Basic copper carbonate is prepared by combining aqueous solutions of copper(II) sulfate and sodium carbonate. Basic copper carbonate precipitates from the solution, with release of carbon dioxide CO_{2}:
2CuSO4 + 2Na2CO3 + H2O -> Cu2(OH)2CO3 + 2Na2SO4 + CO2

Basic copper carbonate can also be prepared by treating aqueous solutions of copper(II) sulfate with sodium bicarbonate.

Copper(II) sulfate may also be substituted with Copper(II) chloride.

==Uses==
Basic copper carbonate is used to remove thiols and hydrogen sulfide from some gas streams, a process called "sweetening". Like many other copper compounds, it also has been used as an algaecide, wood preservative and similar applications. It is a precursor to various catalysts and copper soaps.

Both malachite and azurite, as well as synthetic basic copper carbonate have been used as pigments. One example of the use of both azurite and its artificial form blue verditer is the portrait of the family of Balthazar Gerbier by Peter Paul Rubens. The green skirt of Deborah Kip is painted in azurite, smalt, blue verditer (artificial form of azurite), yellow ochre, lead-tin-yellow and yellow lake.
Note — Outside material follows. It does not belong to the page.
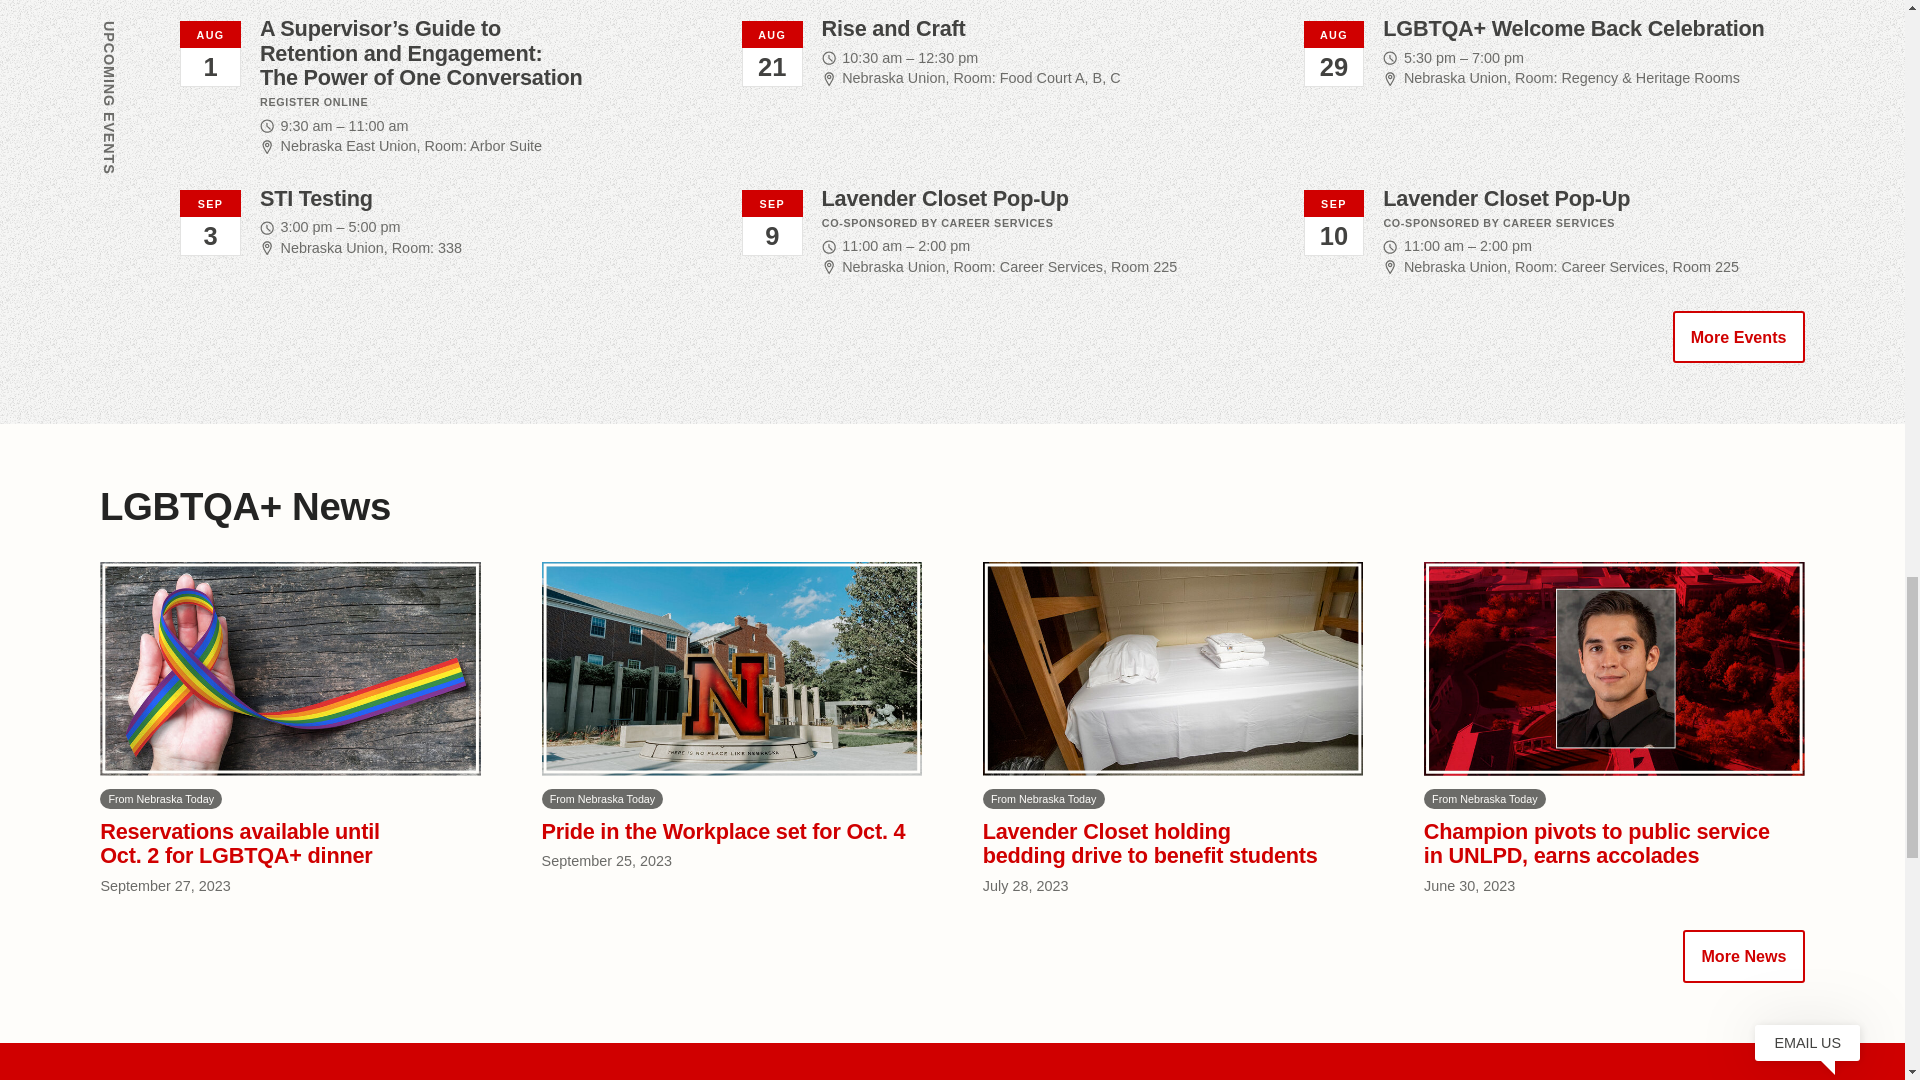  What do you see at coordinates (348, 146) in the screenshot?
I see `Nebraska East Union` at bounding box center [348, 146].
The green color is achieved by mixing blue and yellow pigments.

== Reactions ==
Basic copper carbonate is decomposed by acids, such as solutions of hydrochloric acid HCl, into the copper(II) salt and carbon dioxide.

In 1794 the French chemist Joseph Louis Proust (1754–1826) thermally decomposed copper carbonate to CO_{2} and CuO, cupric oxide.

The basic copper carbonates, malachite and azurite, both decompose forming H_{2}O, CO_{2}, and CuO, cupric oxide.